Technologies
Azure Data Factory or ADF is the Microsoft cloud orchestration tool for managing ETL operations amongst other things. Using it, can sometimes feel a little frustrating , a bit like traveling along a road your Sat Nav says is fine and is a major road when…. You get the picture.
With most visual pipeline tools, the pipelines perform sets of tasks. In previous Microsoft technologies such as the Microsoft SSIS and other data flow types of platforms the ability to control execution flow by business conditional logic is an important element of that technology.
The problem…
In ADF V2 Microsoft allows 4 types of exit flow from a normal pipeline task box ; success, failure, completion and skipped. For these specific exit conditions , see details here .
This is fine if you are just looking at a simple flow from one task to another and trapping errors, however you may want to check a conditional operation and output branch according to the result of the conditional check. How can you do that ? A good example would be: does an input file exist and have one branch execute if the file does exist and another if it doesn’t.

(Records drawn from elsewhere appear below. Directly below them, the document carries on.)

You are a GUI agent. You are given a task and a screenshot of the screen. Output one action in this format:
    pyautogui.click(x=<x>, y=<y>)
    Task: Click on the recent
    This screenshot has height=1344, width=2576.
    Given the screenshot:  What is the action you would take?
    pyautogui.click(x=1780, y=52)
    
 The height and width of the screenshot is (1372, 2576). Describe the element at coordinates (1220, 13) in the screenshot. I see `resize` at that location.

Unfortunately ADF V2 as yet does not have anything straight out of the box that can do this at the moment. Ideally it should have a true and false activity paths. I have raised an enhancement feedback request to Microsoft, and if you fancied using one of your precious votes , you can find it here.
The Solution
This is a crude sticking plaster way of achieving this with the IF condition task. You write a SQL stored procedure that when called will generate a know exception. This will force the activity flow along the exception path. You then check either with another IF Condition or Switch what the exception was that was raised. If it is the one that you generated then you can process accordingly, otherwise it is a genuine exception and you process it as such. So to break this down into stages:
- Write a generic SQL Stored Procedure that takes 2 parameters, MessageId and Message
- This Stored Procedure should generate an exception with the Messageid and Message passed in
- Within the Initial IF Condition call this Stored Procedure to implement the branching. In the example above. It could be Messageid =50001 , Message =’No Input file found’
- On the failure path of the first IF Condition, have a second IF Condition that checks for the MessageId , say 50001as in the example.
- If found then all the processing for ‘File not found can be achieved here, within the relavant IF activity (true of false path).
- If it is not 50001 then it is a genuine exception and should be handled accordingly on the other part of the IF Condition.
So this does work though is not ideal. All the logic for the second path has to be contained in either the True or False branch of the second If Condition, with the exception handling with the same constraints.
Personally one of the less positive things about ADF V2 is the way logic and flow boxes are hidden within For Each Loops and Conditional tasks . It makes the visual code harder to follow.
But any way , hope this helps and Stay Safe.